Migration Amid a Global Pandemic: How the Coronavirus Has Affected Migration Around the World

Introduction

The outbreak of the novel coronavirus has impacted every part of the world. The changes needed to slow the spread of the virus have affected lives everywhere. However, some of those who have migrant backgrounds and those who are currently migrating around the world are more vulnerable to the spread and effects of the virus. There are an estimated 272 million migrants around the world. Many of those migrating do not have the proper resources and tools to adhere to health and safety guidelines, and the practice of detaining migrants in cramped camps and facilities only increases the chance of infection. As countries have gone on lockdown and redirected their resources to testing and supporting the economy, state migration services and the processing of visa applications and asylum claims have slowed down.

Immigrants in the United States

On April 22, Trump signed an executive order stopping immigration to the United States for 60 days. This is not the first US immigration policy to change as a result of the pandemic. Additionally, some policies and practices previously in place have only exacerbated the threat that the virus poses to non-citizens in the US and people migrating to the country.

The borders with both Canada and Mexico have been more strictly monitoring and deciding who goes in and out; however, the treatment of immigrants at the southern border and in detention camps has become harsher and has done little to ensure the health and safety of those migrating. For example, the “Remain in Mexico” policy stated that asylum seekers must wait in Mexico until their court hearing.
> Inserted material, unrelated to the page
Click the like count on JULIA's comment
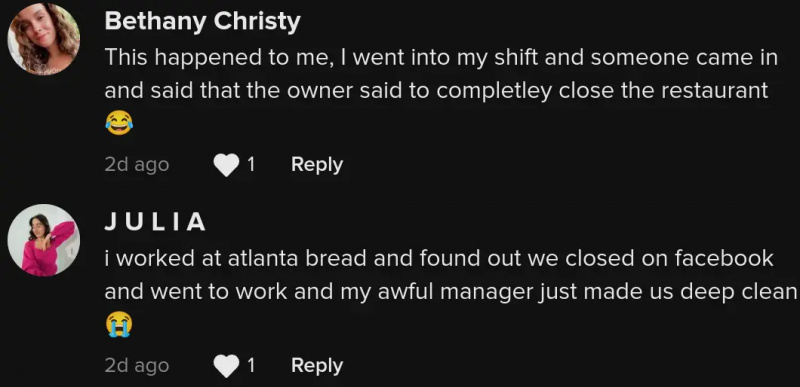 pyautogui.click(x=251, y=366)
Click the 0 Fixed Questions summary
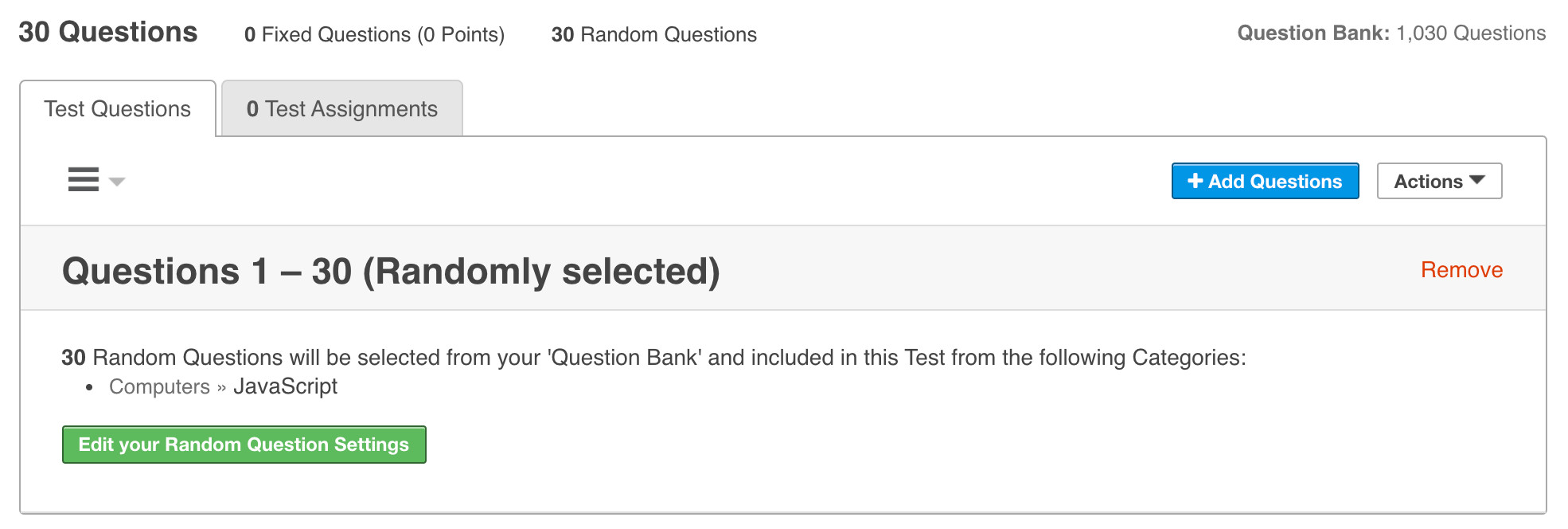1568x529 pixels. 374,35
Currently, those hearing dates have been pushed back and those waiting live in cramped shelters where social distancing is almost impossible and the risk of infection is high. In addition, Customs and Border Protection has been authorized to “immediately expel” migrants, including children, they encounter at the border; they stated earlier this month that they have expelled 80% of those they encounter within two hours.
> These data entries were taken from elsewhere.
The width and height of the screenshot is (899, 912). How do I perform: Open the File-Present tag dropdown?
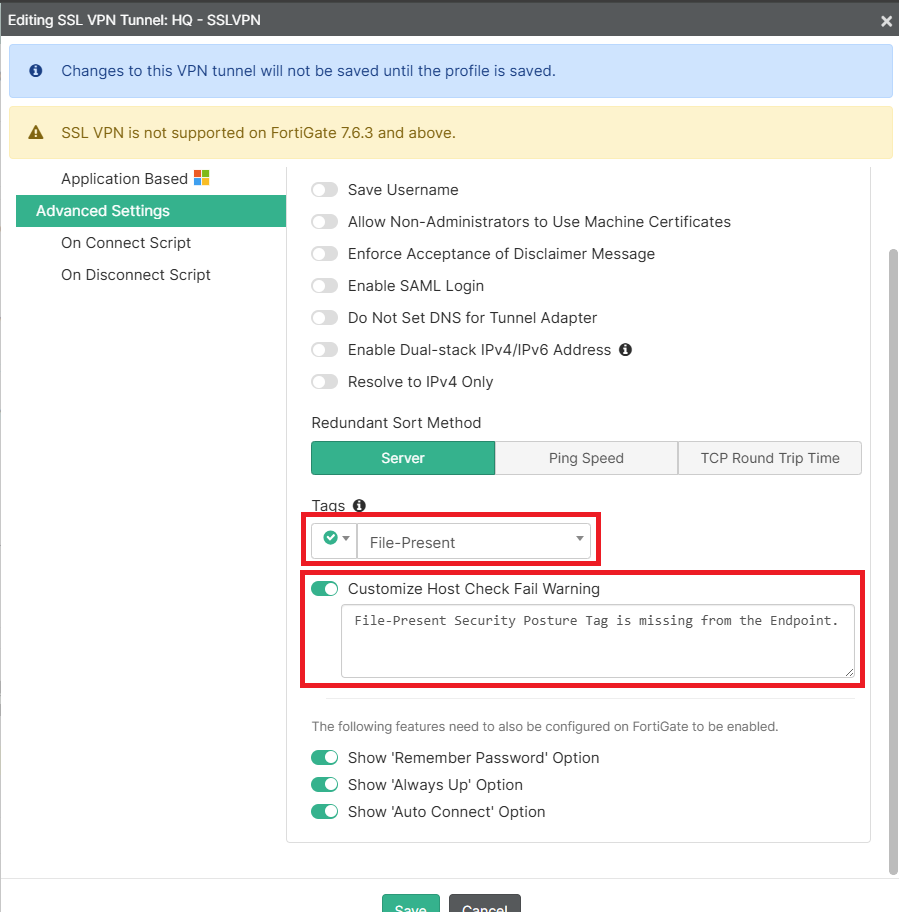474,542
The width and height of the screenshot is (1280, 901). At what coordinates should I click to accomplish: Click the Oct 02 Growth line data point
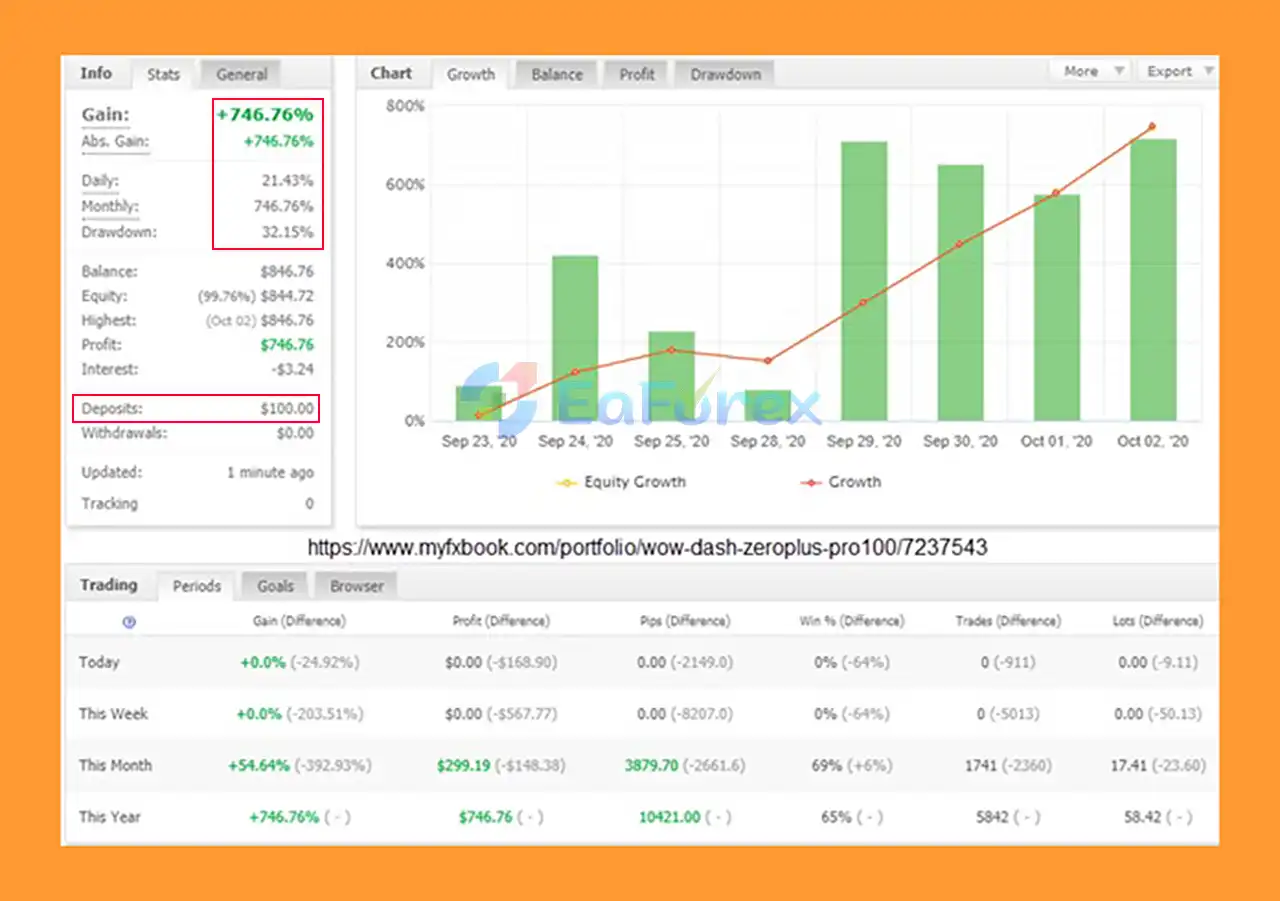[x=1152, y=126]
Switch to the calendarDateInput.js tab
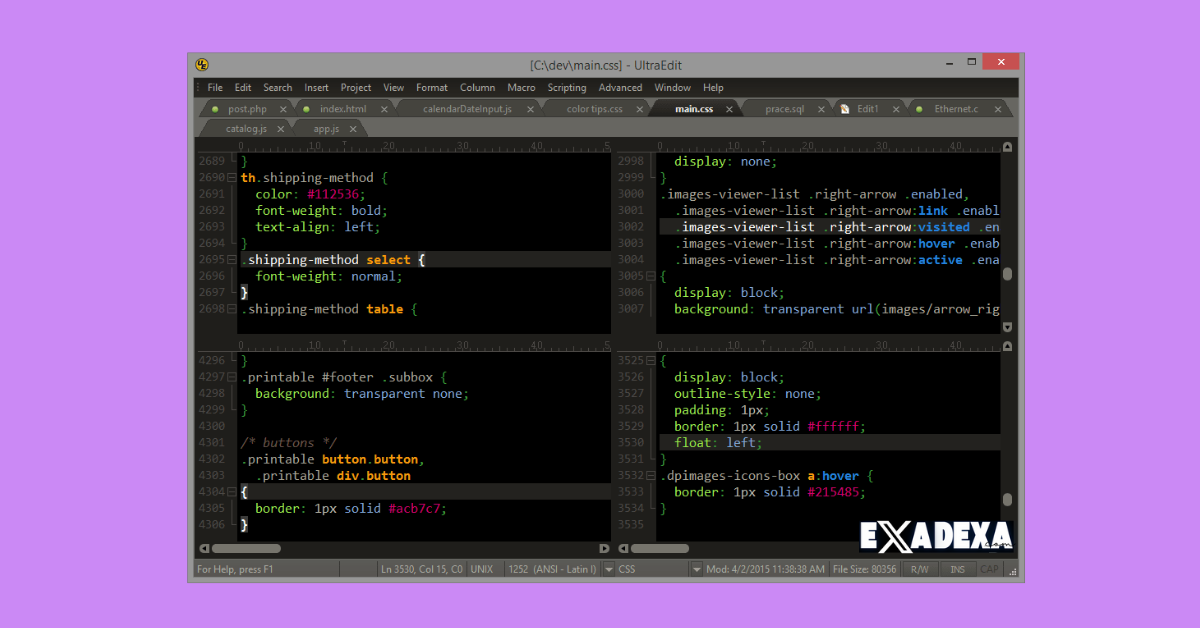1200x628 pixels. (x=467, y=109)
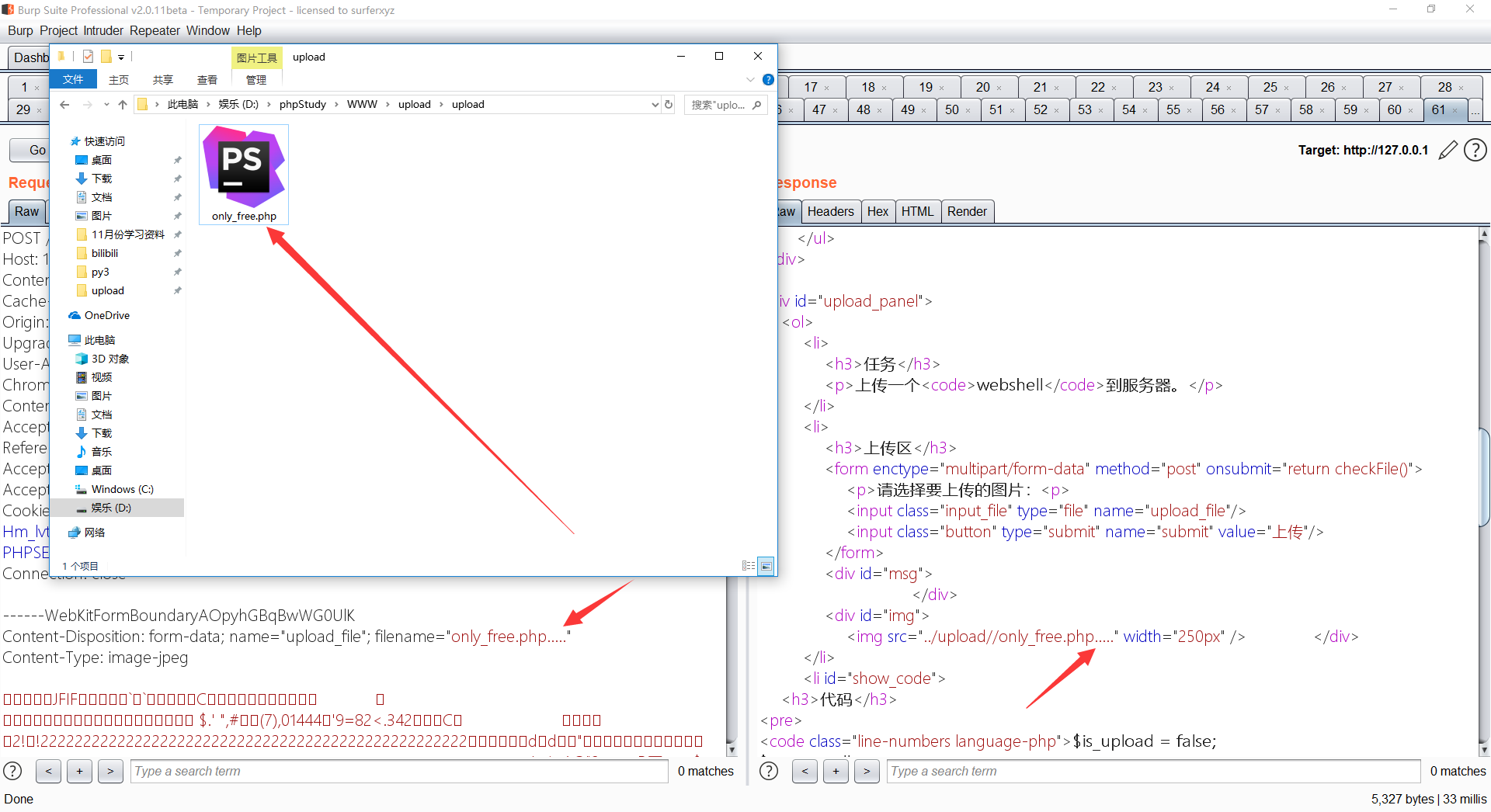Open the Quick Access toolbar customize dropdown
1491x812 pixels.
click(121, 57)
Non-citizen residents in the US do not have access to the same resources as citizens and often work in positions that can increase their exposure to the virus. In addition to not having all the resources to protect themselves from the virus, undocumented immigrants may be wary of seeking medical attention because they are uninsured and fear being reported. The Trump Administration’s “public charge” rule, announced in February, penalizes legal immigrants for using federal programs like Medicaid by complicating the green card process, putting immigrants in the uncomfortable position of choosing between their citizenship and health.
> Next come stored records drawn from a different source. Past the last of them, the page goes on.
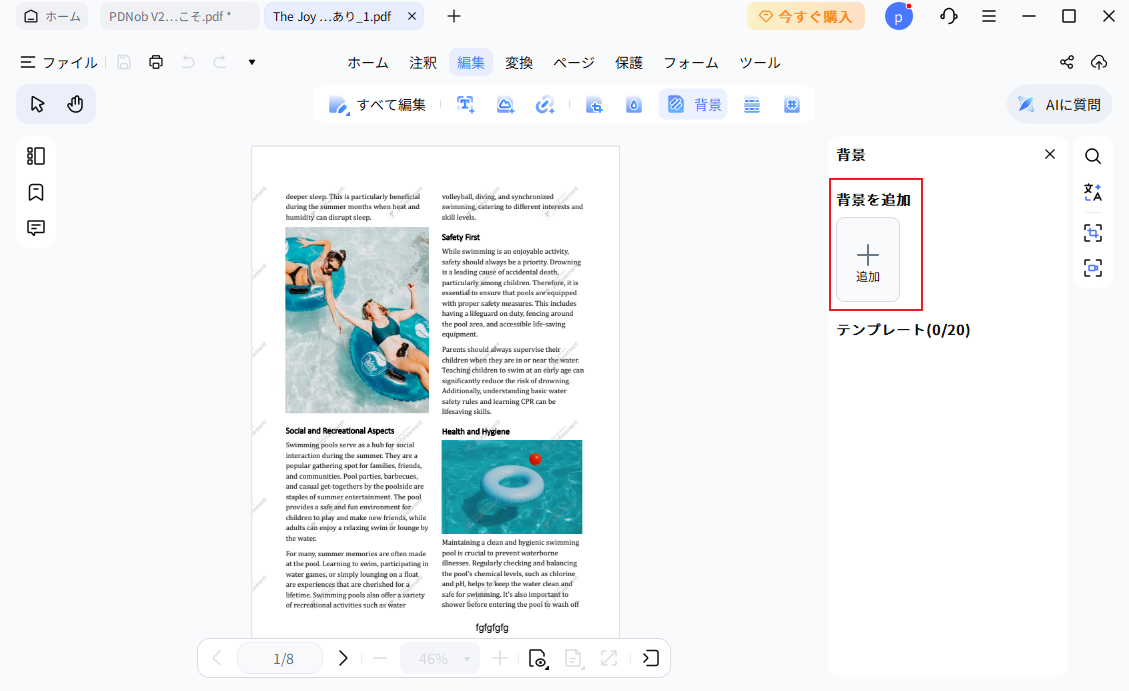The width and height of the screenshot is (1129, 691).
Task: Open the Crop pages tool
Action: click(594, 103)
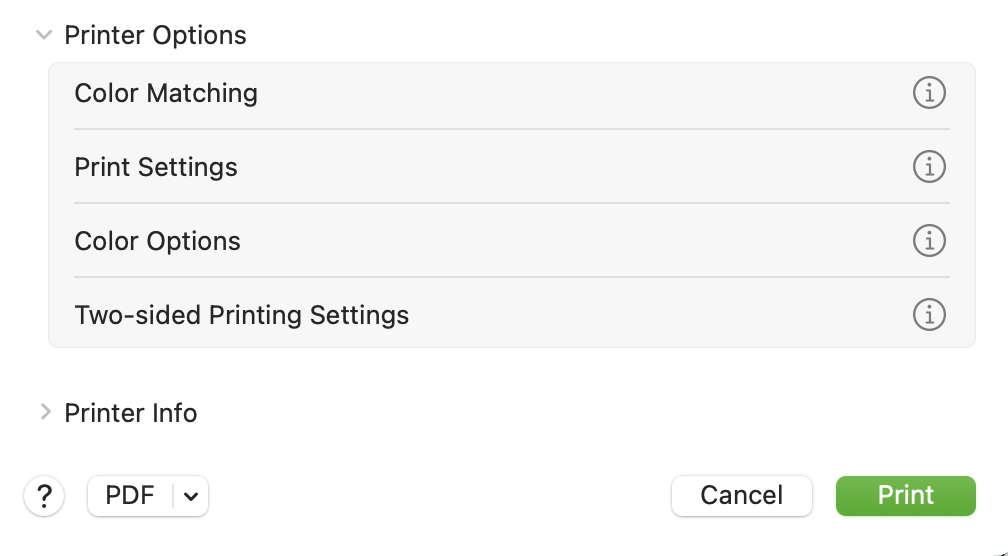This screenshot has width=1008, height=556.
Task: Dismiss the dialog without printing
Action: coord(742,496)
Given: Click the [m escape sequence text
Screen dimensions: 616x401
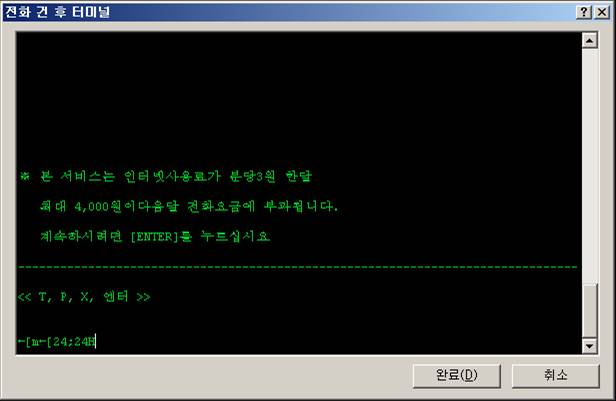Looking at the screenshot, I should click(x=32, y=342).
Non-citizen residents make up almost 7% of the US workforce, and many work in positions deemed “essential”. Moreover, 75% of immigrant workers work in industries that experienced large layoffs in March. Unlike citizens, when temporary workers and undocumented immigrants are laid off, they generally do not receive unemployment benefits, and many were ineligible to receive the stimulus payment recently given out to millions of Americans. Although many governments have turned their attention to mitigating the domestic impact of the virus, migrants all over the world are very likely to experience disproportionate infection rates.

Refugee Camps and Refugees

In response to the virus, governments around the world have decided to close their borders; however, there are still tens of millions of people fleeing violence and in need of protection from another country. Often, they are put in refugee camps that place people in close proximity to one another, are unsanitary, and do not offer basic healthcare services or have proper access to testing for the virus. Because they are on the move at many times, refugees do not always have access to the most up-to-date information.

In Iraq, Syria, Lebanon, and Turkey, there are more than 12 million refugees and internally displaced persons (IDPs). Countries in the Middle East are linked by informal and irregular migration routes, and wars in these countries make it difficult to properly monitor those coming in and out of the country. In addition, war has weakened the public health infrastructure of many countries, threatening their ability to properly track and respond to the virus. Due to rampant discrimination against refugees in many of these countries, the resources that are available do not go to refugee camps, where conditions might offer the “perfect storm for disease transmission”.

For many in these camps, it is not a question of if there is an outbreak, rather when. Camps on the borders of Europe and the US worry about the effects of such an outbreak since these countries have an already high number of cases that is still on the rise. In some camps, refugees have taken it upon themselves to disseminate much-needed health and safety information to others in the camps. Rather than mitigation strategies, governments are still using containment strategies when it comes to their refugee populations. Any outbreak in a refugee camp will likely spread outside of the camp and cause a resurgence of cases throughout the country’s population.

Conclusion

Anti-refugee and anti-immigrant sentiments throughout the world have weakened the effectiveness of government responses to the virus. Italy’s former interior minister, Matteo Salvini, connected the outbreak of the virus in the country to a rescue ship with 276 African migrants that docked in Sicily, though there is no evidence to support this claim. Similarly, the Greek government has used fear of the virus to justify building detention camps for asylum seekers. Though immigration law has served to maintain a strong distinction between citizens and non-citizens, these distinctions come to matter less amid a global pandemic. Coronavirus does not discriminate on the basis of citizenship status, and neither should any response to the outbreak that seeks to seriously protect the lives of everyone around the world.